Ma non sono soltanto gli estremisti di sinistra a non credere alla versione ufficiale. Se è vero che, la stessa sera del 15 dicembre, Giorgio Agosti, ex magistrato e nel 1945 primo questore di Torino liberata, scrive sul suo diario: «Un anarchico, interrogato nei locali della Questura di Milano, in un attimo di "distrazione" dei tre agenti che lo sorvegliano si butta dalla finestra e muore. È cominciata la caccia alle streghe e questo ferroviere di 40 anni, con un alibi ineccepibile, ne è la prima vittima. Roba da destituire il questore di Milano. Invece, si deve ora dimostrare che costui si è ammazzato non perché picchiato o terrorizzato, ma perché colpevole. La prova? "Si era sbiancato in volto" di fronte a talune contestazioni. I peggiori sistemi della polizia fascista, incoraggiati dal morboso isterismo dei giornali: si deve trovare non il colpevole, ma "un" colpevole». E l’indomani aggiunge: «L’attentatore di Milano è quasi trovato nella persona di un tal Valpreda, il quale – guarda caso – si è fatto portare a compiere l’attentato in taxi e con lo stesso taxi è ripartito! Per ora non ha ancora confessato, ma tra qualche giorno sapremo che è stato lui e non Bresci a uccidere Umberto I».
Rimane la vedova, Licia Pinelli, figura nobile e altera, che noi ragazzi di allora ricordiamo come l’eroina di una tragedia greca. E le due figlie bambine, che a Natale porteranno sulla tomba del padre il regalo che quel 12 dicembre avevano già preparato: un pacchetto di sigarette.
Rimane – in una fetta importante dell’opinione pubblica – una rancorosa sfiducia verso le istituzioni, che aveva cominciato a serpeggiare con il "tintinnio di sciabole" del 1964, quando il generale dei carabinieri Giovanni De Lorenzo aveva organizzato il Piano Solo: un progetto di colpo di Stato che avrebbe dovuto portare i carabinieri ad occupare le prefetture, la Rai, le sedi dei partiti, e a deportare in Sardegna molti oppositori. Quella sfiducia, dopo il dicembre 1969, divampa. Partendo dalla sua esasperazione, si diffonde, negli ambienti culturali di sinistra, uno stato d’animo sovraeccitato che alimenta analisi sommarie, che dipingono l’Italia come un Paese in cui gli ideali della Resistenza sarebbero stati completamente traditi e dove i tentativi di colpo di Stato sarebbero costantemente in agguato.
È una lettura strabica che, alla fine, renderà difficile guardare con sguardo limpido ai primi sintomi dell’insorgenza del terrorismo rosso.

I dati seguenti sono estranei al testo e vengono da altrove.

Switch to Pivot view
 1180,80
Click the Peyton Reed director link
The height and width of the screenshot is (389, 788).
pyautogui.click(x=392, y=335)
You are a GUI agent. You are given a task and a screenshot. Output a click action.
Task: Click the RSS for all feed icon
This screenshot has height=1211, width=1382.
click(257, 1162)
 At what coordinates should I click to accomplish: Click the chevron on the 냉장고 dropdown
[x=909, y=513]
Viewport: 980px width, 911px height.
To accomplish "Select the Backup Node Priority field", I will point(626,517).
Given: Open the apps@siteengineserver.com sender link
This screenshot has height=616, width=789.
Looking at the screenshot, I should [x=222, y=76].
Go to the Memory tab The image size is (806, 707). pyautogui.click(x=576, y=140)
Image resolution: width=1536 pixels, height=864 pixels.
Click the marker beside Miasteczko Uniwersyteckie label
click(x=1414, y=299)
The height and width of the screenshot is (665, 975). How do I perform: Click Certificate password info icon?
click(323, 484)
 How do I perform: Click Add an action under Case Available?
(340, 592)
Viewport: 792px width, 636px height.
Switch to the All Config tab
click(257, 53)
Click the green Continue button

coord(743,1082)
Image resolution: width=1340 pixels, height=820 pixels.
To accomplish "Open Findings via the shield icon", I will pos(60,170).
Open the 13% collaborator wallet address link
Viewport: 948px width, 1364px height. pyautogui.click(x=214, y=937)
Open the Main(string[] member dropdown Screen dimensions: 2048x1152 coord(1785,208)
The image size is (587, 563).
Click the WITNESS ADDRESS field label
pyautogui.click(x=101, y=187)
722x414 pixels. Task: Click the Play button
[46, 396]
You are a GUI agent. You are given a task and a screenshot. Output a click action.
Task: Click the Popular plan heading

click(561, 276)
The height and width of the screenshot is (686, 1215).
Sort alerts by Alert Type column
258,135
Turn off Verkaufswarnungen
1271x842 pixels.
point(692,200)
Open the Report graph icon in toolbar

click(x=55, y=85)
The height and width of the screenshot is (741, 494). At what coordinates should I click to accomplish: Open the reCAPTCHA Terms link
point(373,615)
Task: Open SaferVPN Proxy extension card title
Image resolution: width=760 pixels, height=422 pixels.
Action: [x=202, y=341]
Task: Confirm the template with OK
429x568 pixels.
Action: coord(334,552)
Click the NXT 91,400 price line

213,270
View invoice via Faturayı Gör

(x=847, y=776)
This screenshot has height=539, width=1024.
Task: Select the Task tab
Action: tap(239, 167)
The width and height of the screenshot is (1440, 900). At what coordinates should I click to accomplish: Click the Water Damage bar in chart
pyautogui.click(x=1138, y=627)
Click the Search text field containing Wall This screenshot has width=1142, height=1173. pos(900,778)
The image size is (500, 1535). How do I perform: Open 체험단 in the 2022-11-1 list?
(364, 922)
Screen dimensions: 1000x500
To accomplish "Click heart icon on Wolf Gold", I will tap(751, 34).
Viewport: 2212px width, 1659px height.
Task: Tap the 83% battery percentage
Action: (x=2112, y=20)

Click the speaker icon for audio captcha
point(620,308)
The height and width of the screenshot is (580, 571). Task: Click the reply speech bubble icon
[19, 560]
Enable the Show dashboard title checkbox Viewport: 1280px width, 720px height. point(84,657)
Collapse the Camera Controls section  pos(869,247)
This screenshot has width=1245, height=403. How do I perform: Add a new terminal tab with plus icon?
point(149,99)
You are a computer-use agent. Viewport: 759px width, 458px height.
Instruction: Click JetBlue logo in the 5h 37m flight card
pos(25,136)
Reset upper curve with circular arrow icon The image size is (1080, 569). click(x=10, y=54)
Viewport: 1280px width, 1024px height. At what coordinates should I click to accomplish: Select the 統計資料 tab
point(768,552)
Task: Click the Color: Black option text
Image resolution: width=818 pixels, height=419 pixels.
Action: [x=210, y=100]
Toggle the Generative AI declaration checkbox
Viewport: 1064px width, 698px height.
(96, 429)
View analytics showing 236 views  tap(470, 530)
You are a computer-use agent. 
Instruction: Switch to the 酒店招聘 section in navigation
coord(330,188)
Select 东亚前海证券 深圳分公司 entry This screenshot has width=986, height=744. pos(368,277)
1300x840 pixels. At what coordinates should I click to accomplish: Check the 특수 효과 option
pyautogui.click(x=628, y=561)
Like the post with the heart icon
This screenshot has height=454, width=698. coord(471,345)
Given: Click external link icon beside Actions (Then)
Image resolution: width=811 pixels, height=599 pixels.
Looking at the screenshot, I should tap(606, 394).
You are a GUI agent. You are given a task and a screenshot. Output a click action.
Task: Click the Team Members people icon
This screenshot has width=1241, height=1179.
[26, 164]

Questo stato d’animo alimenterà la campagna d’odio verso Calabresi, che culminerà, il 17 maggio 1972, con il feroce omicidio del commissario. Adriano Sofri, che per quell’omicidio verrà condannato ma protesterà sempre la sua innocenza, scriverà anni dopo, con una riflessione in cui esemplarmente distingue tra responsabilità penale e responsabilità morale: «Di nessun atto terroristico degli anni 70 mi sento corresponsabile. Dell’omicidio Calabresi sì, per aver detto o scritto, o per aver lasciato che si dicesse e si scrivesse Calabresi sarai suicidato».
Ecco qualcosa dei tempi andati che non rimpiangiamo. Rimpiangiamo la statura degli uomini politici del dopoguerra; il livello delle loro discussioni; la grandezza del respiro riformatore che animò i Governi dei primi anni 60. Ma – anche in tempi di diffuso malcostume e maleducazione politica – non rimpiangiamo il clima d’odio che accompagnò la lunga catena che si dipanò dal dicembre del ’69. Pur essendo consapevoli che in ogni istituzione vi sono inadeguatezze e ogni giorno si commettono errori, non rimpiangiamo la Polizia di quegli anni. Pur sapendo che, sempre, dobbiamo lavorare per migliorare il nostro Stato, non rimpiangiamo l’autoritarismo di allora. Non sarà molto ma è già qualcosa: un buon punto di partenza.